I realize you started this thread by refering specifically to economic rationalism, but since jumping off a roof often seems, upon investigation, to have been an economically motivated decision, I think the example is reasonable.

You're playing fast and loose...
by GeneralDisarray

with the definition of "rational" and "irrational".

The Heaven's Gate cultists were actively disregarding a world of disconfirmatory information when they drank the kool-aid. They were coerced into disregarding this information because of appeals to emotion - they sacrificed their critical thinking in the service of maintaining affiliation (a forced choice characteristic of cults, among others).

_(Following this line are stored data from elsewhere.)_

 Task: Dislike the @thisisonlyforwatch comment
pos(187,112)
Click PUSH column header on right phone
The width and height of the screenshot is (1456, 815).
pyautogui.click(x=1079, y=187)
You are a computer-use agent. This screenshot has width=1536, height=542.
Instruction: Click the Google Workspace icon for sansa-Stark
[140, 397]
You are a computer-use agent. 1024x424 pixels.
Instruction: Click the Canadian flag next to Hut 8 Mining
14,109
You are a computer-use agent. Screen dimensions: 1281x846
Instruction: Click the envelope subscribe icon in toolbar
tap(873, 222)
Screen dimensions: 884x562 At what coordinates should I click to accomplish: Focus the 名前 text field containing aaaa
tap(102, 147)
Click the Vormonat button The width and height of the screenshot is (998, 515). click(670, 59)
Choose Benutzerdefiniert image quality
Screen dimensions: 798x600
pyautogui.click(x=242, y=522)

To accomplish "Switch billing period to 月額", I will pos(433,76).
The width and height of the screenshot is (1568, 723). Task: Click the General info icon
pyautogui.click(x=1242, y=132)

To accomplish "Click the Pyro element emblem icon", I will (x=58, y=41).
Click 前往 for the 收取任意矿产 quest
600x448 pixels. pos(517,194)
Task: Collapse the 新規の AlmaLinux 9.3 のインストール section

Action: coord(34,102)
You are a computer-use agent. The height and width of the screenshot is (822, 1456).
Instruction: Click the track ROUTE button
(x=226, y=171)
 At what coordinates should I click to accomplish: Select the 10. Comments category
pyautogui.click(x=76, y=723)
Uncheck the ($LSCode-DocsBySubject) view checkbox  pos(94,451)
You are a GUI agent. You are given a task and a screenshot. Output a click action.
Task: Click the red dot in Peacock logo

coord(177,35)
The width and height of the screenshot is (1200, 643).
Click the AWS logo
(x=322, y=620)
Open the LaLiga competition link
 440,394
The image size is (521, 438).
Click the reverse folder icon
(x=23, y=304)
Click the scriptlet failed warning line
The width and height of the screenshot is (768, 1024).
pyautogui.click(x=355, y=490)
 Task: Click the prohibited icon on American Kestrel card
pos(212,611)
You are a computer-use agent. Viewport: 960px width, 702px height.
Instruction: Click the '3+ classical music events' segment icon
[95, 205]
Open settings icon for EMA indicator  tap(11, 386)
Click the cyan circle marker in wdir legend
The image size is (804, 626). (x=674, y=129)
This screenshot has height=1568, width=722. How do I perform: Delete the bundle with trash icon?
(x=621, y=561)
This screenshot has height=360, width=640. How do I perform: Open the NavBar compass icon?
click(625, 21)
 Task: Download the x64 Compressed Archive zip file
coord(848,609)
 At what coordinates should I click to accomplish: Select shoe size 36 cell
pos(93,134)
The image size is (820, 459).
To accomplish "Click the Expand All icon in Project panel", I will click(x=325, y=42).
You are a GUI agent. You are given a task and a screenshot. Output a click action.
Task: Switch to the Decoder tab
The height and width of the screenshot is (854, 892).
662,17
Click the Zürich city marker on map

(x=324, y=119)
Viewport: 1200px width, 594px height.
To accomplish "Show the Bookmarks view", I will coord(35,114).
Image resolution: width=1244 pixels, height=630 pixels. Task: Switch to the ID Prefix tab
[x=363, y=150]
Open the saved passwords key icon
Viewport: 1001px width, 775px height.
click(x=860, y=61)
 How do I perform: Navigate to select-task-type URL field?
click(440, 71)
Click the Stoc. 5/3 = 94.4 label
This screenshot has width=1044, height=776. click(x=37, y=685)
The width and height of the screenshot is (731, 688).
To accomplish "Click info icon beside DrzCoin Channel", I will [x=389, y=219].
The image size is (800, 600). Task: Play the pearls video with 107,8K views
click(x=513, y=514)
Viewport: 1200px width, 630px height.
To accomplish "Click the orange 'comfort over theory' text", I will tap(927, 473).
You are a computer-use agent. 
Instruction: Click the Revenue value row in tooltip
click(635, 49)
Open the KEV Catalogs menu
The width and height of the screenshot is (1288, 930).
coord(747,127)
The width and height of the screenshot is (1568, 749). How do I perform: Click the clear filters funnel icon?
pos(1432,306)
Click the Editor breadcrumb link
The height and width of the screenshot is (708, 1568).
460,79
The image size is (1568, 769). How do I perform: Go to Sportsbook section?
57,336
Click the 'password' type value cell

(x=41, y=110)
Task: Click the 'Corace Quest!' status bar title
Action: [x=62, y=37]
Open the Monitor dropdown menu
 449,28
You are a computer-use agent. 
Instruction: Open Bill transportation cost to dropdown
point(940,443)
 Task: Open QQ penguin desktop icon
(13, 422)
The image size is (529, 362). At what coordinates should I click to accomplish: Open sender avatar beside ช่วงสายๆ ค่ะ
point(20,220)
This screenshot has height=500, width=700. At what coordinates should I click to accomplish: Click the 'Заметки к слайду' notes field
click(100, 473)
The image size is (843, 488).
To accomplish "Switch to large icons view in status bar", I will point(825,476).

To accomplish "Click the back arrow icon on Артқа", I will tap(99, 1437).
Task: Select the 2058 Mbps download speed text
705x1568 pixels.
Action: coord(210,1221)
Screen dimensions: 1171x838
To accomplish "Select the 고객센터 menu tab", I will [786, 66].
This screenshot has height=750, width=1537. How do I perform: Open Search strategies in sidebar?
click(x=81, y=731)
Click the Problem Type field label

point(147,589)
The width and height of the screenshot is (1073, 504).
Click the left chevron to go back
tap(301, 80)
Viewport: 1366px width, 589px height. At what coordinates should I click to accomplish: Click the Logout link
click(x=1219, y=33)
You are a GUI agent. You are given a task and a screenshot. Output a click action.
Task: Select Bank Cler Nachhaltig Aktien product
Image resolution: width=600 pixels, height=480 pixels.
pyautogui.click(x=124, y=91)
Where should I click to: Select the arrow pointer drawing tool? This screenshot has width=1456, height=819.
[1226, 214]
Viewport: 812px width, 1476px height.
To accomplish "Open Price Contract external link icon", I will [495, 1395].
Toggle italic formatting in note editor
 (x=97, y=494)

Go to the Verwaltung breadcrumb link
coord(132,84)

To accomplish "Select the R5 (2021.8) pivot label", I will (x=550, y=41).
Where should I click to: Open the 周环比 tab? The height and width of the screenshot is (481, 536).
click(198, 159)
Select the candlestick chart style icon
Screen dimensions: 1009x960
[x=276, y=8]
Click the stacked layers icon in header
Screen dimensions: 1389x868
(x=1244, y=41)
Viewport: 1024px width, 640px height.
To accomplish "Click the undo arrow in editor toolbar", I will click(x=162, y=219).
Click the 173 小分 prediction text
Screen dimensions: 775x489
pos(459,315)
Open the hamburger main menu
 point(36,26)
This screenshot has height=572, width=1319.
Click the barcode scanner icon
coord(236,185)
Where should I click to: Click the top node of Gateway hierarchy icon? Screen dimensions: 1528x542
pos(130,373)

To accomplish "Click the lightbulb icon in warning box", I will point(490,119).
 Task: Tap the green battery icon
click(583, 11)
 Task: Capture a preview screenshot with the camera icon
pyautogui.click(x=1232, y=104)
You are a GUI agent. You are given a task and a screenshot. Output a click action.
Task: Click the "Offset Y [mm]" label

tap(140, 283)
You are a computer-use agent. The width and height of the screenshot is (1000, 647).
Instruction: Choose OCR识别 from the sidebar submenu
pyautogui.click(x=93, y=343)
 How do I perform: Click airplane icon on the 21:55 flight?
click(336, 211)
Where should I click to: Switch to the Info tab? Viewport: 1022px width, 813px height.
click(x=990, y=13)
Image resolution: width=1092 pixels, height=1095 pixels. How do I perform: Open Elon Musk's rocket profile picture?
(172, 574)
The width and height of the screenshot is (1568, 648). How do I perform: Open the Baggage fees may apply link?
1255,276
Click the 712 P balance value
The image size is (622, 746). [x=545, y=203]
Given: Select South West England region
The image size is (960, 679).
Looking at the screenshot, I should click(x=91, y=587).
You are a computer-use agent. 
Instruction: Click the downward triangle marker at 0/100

The law you mention in economics is an assumption - a decision to frame behavior in a certain way, not a verifiable assertion.

From your definition, any psychotic accused of a crime would be found rational, because they were responding to things they considered true.

Maybe you ought to rethink that a little.

Re: You're playing fast and loose...
by infineede
So what's your point?
by Eigenvector

Yes, wasn't that self-evident when he originally made his claim? Everybody here appears to be sidestepping his point in order to attack it because ultimately what he is stating makes sense and they don't like it.

Re: You're playing fast and loose...
by Eigenvector

He's not playing fast and loose with anything and you are placing your definition of rational upon others.

Hello Eigenvector.
by GeneralDisarray
Eigenvector:

He's not playing fast and loose with anything and you are placing your definition of rational upon others.

Ok. So how would you define rationality? Irrationality?

The definition(s) I'm referring to are the accepted legal/psychiatric/popular ones. Praytell, which definition are you referring to?

Are you really saying that the Heaven's Gate cult members were rational? On what basis could you make such a claim?

Ration my ality...
by haulinsacs

Let's say I sell all my belongings, including the clothes I am wearing, and buy a donkey. Then I get braces for my donkey. Then I enroll my donkey in law school. One could make the case that all of those actions would be purely financial. But it does beg the question: Is my support for a future donkey attorney with braces, even as I starve to death, naked, outdoors, in the dark, dehydrated, is it rational?

Rational is commonly understood to mean reasonable. Certainly, if these examples are rational, nothing is irrational.

Of course, Daniel Gross failed to make his point about irrationality, which is something that EngineerGirl took care of in an earlier post. Clearly there must be a difference between: a) saying that a person could have sound reasons for doing something (even if Gross doesn't stop to list them), and b) saying that any reason one has for doing something is rational, and thus any action is rational. If there's something else you and talk2farley were trying to say, I'd like to know what it is.